Write out the lines again without changing anything, starting with the line that contains "Identify the location" and going on through the line that contains "(1211, 797).". Leave the pictures out of your answer.

▶ _Entries provided_:
--- --- ---
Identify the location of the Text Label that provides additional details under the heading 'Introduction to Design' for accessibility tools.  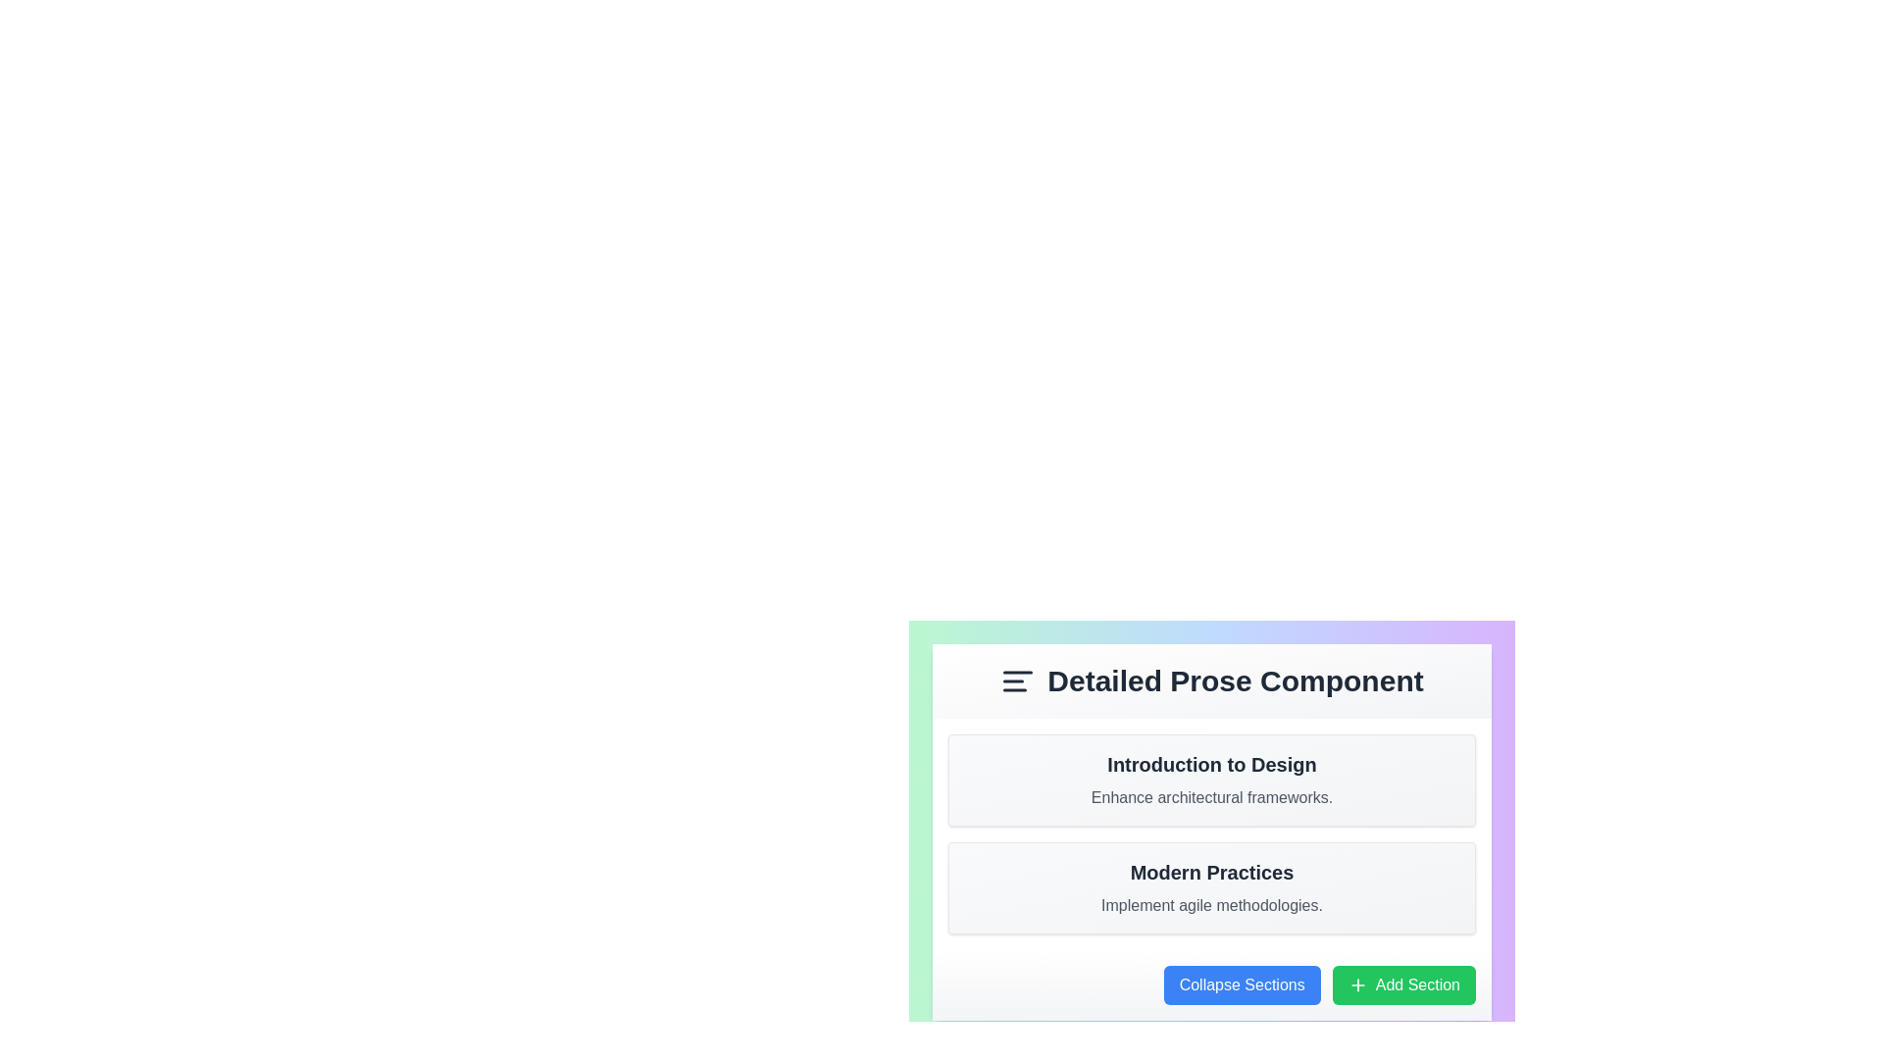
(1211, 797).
--- --- ---
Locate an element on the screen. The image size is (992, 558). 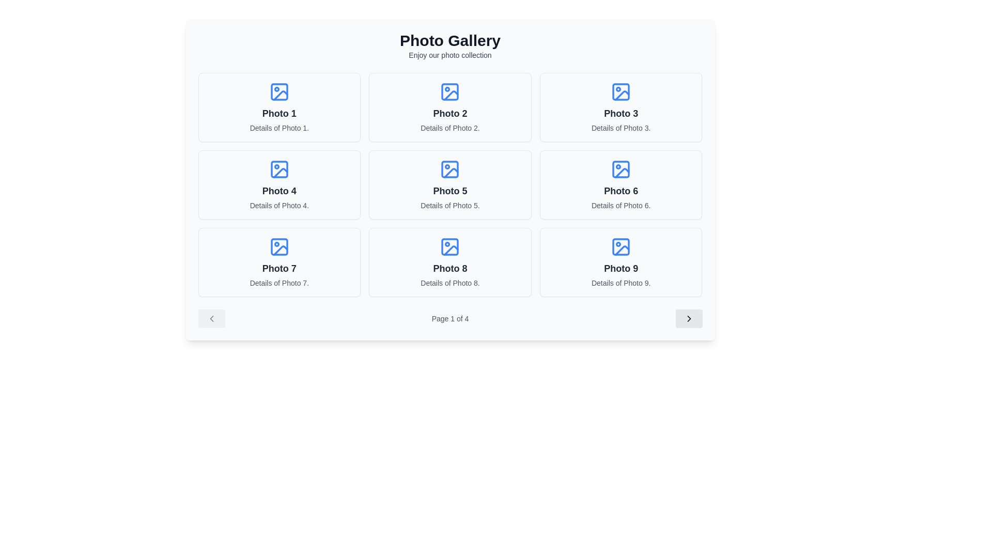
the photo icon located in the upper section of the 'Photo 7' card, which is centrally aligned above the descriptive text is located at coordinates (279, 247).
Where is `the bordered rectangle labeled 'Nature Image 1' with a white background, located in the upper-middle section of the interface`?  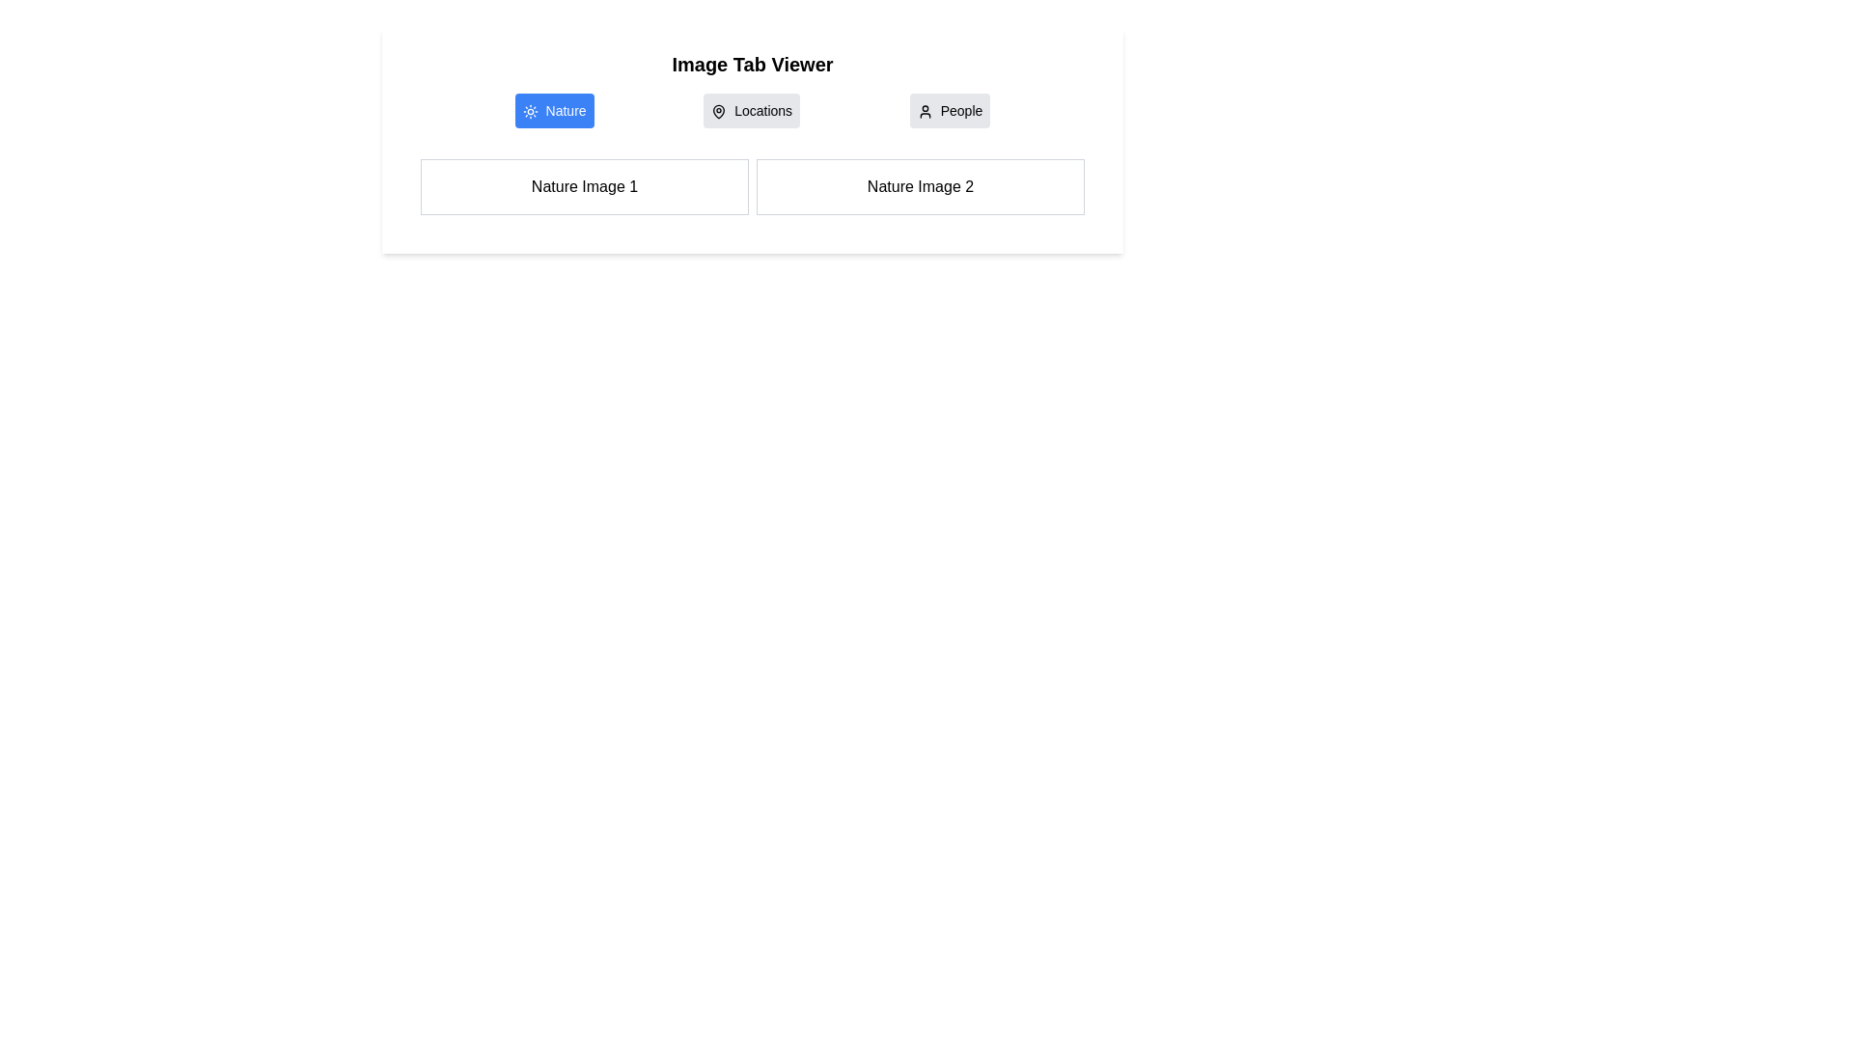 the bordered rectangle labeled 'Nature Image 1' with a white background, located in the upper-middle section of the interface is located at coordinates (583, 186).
--- --- ---
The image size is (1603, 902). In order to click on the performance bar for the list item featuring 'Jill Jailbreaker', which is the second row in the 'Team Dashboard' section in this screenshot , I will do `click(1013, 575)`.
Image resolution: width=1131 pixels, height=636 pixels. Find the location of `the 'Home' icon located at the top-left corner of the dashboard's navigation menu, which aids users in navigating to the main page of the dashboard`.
--- --- ---
▶ _Reply_:
Identify the location of the Text Label that provides additional details under the heading 'Introduction to Design' for accessibility tools.  
(1211, 797).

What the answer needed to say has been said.